Baca: Markus 1:14-15

Saatnya telah genap; Kerajaan Allah sudah dekat. Bertobatlah dan percayalah kepada Injil! (Markus 1:15)


Bacaan Alkitab Setahun:
Hakim-Hakim 3-5



Bayangkan seseorang menodongkan pistol ke pelipis kita dan berkata, “Ikut aku atau kau kutembak mati!” Bagaimana kira-kira respons kita? Kita mungkin ketakutan dan terpaksa mengikutinya. Atau, karena kita membenci orang itu, kita berpikir lebih baik mati daripada mengikutinya. Dua respons yang sama-sama tidak menguntungkan. 
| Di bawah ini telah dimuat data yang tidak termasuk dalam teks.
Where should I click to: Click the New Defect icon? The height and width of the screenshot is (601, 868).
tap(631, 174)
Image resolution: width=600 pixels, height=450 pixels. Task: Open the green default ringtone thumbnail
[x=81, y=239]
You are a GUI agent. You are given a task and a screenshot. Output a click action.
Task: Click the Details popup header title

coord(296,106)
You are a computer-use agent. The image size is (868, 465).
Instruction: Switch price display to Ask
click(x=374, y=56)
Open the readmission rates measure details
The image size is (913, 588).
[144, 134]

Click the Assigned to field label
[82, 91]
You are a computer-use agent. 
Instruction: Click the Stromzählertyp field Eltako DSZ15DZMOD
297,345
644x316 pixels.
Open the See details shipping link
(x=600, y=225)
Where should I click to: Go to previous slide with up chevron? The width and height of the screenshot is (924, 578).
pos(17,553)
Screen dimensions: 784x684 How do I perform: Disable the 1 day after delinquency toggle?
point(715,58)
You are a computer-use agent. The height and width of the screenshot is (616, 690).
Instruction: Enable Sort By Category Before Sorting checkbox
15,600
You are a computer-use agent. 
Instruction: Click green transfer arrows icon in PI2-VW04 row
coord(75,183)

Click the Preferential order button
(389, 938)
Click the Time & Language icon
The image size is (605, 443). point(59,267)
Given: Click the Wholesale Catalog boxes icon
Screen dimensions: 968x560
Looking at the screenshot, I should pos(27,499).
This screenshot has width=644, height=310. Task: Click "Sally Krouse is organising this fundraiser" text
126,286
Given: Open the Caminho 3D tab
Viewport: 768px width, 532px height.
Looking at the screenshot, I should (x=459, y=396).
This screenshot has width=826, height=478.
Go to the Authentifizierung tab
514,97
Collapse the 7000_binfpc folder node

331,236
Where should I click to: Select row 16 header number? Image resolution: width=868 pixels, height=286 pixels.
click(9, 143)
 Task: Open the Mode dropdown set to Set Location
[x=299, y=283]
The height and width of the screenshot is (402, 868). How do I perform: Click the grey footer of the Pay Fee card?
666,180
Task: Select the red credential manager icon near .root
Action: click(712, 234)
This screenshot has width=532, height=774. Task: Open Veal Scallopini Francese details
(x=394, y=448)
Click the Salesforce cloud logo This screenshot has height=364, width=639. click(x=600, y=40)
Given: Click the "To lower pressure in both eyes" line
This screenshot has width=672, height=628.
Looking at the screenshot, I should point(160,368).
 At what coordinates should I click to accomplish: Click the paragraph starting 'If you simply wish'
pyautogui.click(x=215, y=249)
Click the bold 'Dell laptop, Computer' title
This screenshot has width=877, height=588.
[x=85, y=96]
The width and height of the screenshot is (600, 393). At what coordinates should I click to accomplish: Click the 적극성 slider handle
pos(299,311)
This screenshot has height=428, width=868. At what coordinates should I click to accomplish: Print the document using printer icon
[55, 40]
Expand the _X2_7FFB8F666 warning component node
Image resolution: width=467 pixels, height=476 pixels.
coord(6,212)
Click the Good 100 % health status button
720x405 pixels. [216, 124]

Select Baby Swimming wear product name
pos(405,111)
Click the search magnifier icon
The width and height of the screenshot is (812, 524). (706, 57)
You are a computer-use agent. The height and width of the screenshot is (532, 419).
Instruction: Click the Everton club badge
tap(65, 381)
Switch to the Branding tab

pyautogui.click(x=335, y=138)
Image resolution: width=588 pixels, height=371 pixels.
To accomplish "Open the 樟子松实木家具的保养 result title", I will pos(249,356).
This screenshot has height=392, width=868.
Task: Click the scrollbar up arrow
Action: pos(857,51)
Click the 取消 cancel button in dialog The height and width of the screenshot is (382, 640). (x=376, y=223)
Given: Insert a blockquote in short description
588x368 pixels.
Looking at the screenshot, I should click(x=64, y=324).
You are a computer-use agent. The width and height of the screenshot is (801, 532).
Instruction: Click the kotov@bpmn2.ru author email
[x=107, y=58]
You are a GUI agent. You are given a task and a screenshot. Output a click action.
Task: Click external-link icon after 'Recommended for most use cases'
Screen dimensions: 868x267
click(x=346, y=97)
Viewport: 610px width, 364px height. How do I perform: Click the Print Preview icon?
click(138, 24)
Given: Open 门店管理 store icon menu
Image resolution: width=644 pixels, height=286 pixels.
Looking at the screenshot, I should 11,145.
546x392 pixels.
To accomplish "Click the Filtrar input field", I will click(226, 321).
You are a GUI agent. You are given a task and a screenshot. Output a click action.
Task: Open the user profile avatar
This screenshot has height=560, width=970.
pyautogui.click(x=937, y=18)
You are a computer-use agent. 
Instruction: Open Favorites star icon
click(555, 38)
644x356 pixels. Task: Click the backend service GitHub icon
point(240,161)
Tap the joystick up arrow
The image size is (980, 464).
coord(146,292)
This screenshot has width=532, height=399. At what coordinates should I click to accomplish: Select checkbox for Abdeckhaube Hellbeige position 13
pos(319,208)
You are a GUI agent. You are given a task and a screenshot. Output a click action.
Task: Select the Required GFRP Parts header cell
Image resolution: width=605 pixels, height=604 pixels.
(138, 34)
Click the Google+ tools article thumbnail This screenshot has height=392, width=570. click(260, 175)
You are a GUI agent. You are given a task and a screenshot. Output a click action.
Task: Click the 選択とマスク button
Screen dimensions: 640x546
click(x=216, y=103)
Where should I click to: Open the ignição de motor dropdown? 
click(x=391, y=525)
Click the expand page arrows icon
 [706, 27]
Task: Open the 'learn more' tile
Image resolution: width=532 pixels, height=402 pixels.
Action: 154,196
Syukurlah, Yesus tidak menggunakan gaya itu ketika mewartakan Injil. Dia tidak mengundang orang untuk bertobat karena Kerajaan Maut sudah mengancam di ambang pintu, siap menelan kita jika kita tidak percaya. Sebaliknya, Dia mengundang orang untuk bertobat karena Kerajaan Allah sudah dekat. Orang yang percaya pada berita Injil mendapatkan jaminan dan bagian dalam kerajaan yang oleh Paulus digambarkan sebagai penuh dengan kebenaran, damai sejahtera, dan sukacita oleh Roh Kudus (Rm. 14:17). Dengan kata lain, Allah mengundang kita untuk datang kepada-Nya bukan dengan ancaman hukuman, melainkan dengan pancaran kebaikan-Nya. Benarlah, maksud kemurahan Allah ialah menuntun kita kepada pertobatan (Rm. 2:4).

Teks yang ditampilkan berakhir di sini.